Written tasks
1. Name every affiliate, or boutique, of Old Mutual Asset Management that the article on its global distribution team identifies by name.
2. Write the next few paragraphs of the article about Old Mutual Asset Management's global distribution, picking up after its final sentence.

Selected text
»»

When Old Mutual Asset Management expanded its global distribution three years ago, the top job went to Linda T Gibson. As she tells Nick Fitzpatrick, her background in business is unusual for such a role.
What sort of salesperson fits in best at a multi-boutique firm, where the patter can flip from US equities one moment to investing in timber the next?
At Old Mutual Asset Management (Omam), the preferences are for professional qualifications or seriously scientific degrees, according to Linda T Gibson, head of global distribution and the woman to whom the firm’s salespeople report.
“Three years ago, we identified the type of individual we needed, based on our boutique business model. Most of them have CFAs, or strong degrees like chemical engineering. They are smart people,” she says.
Why did Omam do this? Because in 2011, it initiated a global distribution plan into its predominantly US-weighted business. The company, which floated some of its shares on the New York stock market in 2014 but remains part of the London-listed Old Mutual Group, is attempting to diversify its client base.
The focus of the distribution initiative is still on institutional markets, but the company wants Europe, Asia and the Middle East to take a bigger slice of the assets-under-management pie chart.
The sales people within the global distribution team have seven affiliates, or boutiques, to sell on. These include Omam’s quant-orientated Acadian, which offers global equities as well as other assets; the value US equity house, ICM; Heitman, a real estate manager; and Campbell Global, which invests in timber and other natural resources.
Gibson adds: “[The salespeople] need to talk with clients and arrive at solutions for them, which is what a multi-boutique should be able to do.
“Our people have to be team players and share leads with affiliates – they cannot be territorial.”

««

Dataset excerpt
»»

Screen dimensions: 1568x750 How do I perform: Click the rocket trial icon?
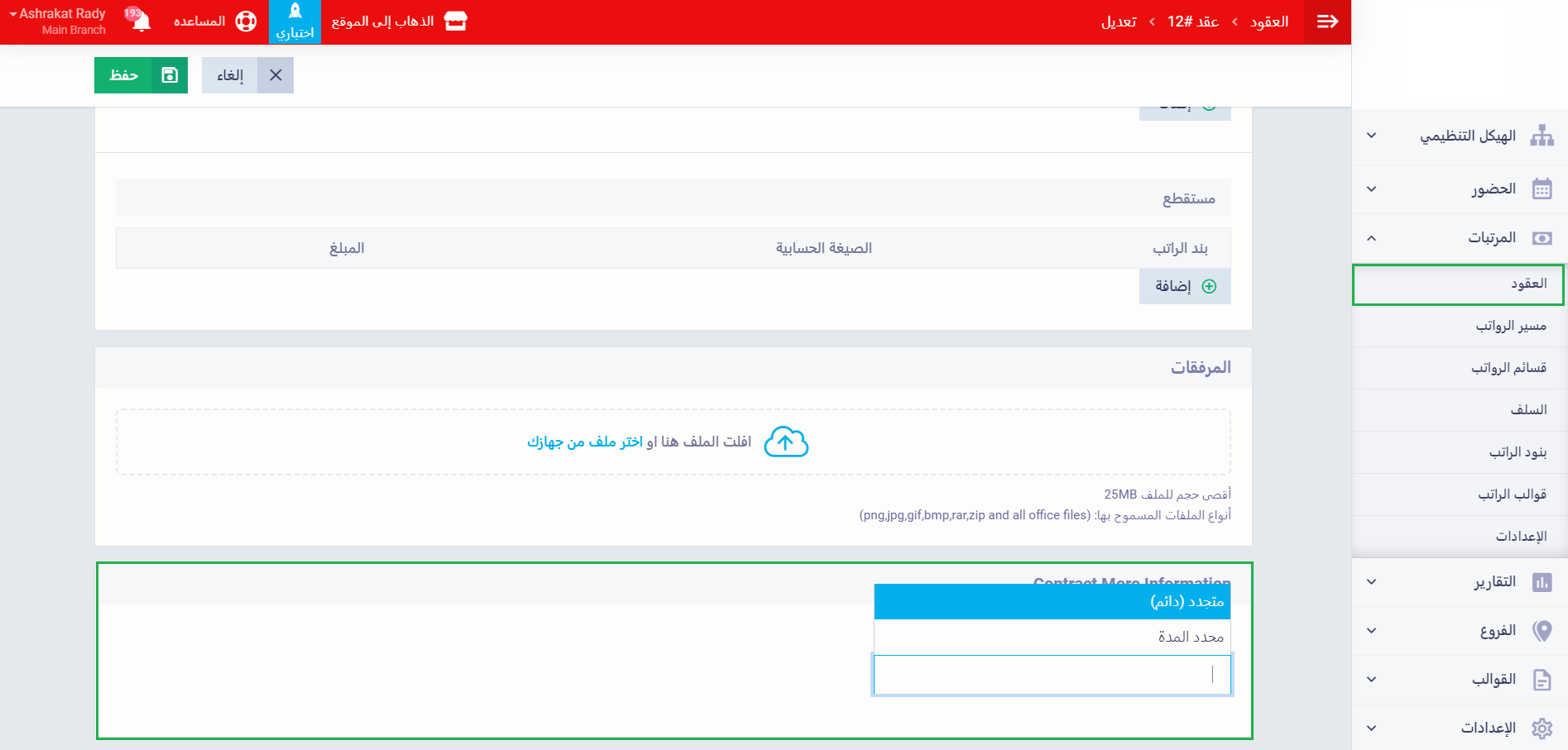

««

Results by task
1. Acadian, ICM, Heitman, Campbell Global

2.
They also have to report to Gibson, seeing as she’s in charge of distribution. Yet, notably, Gibson does not have a sales background herself.
Gibson is the sole woman in Omam’s five-strong executive team, headed by Peter L Bain, president and chief executive, who joined Omam in 2011 and took the firm down the institutional route of multi-boutique global business development.
At the time Bain joined, Gibson – who has an operations and legal background – was interim chief executive while continuing in her then main role as chief operations officer (COO).
“A lot of people will take their top sales person and make them head of sales, but Peter Bain thought more broadly and put me in this role. He realised that my intimate knowledge of the multi-boutique model coupled with the fact that I knew the affiliates and they knew and trusted me, gave me a distinct advantage in building a global distribution structure that the affiliates would buy into.”
Gibson says that previous roles from general counsel to COO have given her “an excellent foundation” on which to build a distribution team.
“After all, when it comes down to it, my current role is really a global business expansion role and something I’m suited for.”
Gibson is a graduate of Boston University School of Law and has a BA in maths. She has previously worked as a lawyer for Signature Financial Group, specialising in US ’40 Act mutual funds which had her “marketing and seeking approval from regulators for a new invesment fund structure throughout Europe”. She then moved to become general counsel at Omam in 2000.
It is now four years since the firm defined its institution-led, global distribution push. During that time, it has carried out management buy-outs in six of the seven affiliate managers it currently works with; it operates profit-sharing arrangements with all seven.
The global distribution initiative started by seeking to enhance the the affiliate managers’ existing coverage in suitable countries and channels.
Omam identified jurisdictions with strong growth prospects and high product demand, where there were “reasonable vehicles and low barriers to entry”. Omam mapped its products across these channels and checked for factors such as track record.
In the past ten years, Omam has raised more than $10.5 billion (€9.3 billion) for affiliates.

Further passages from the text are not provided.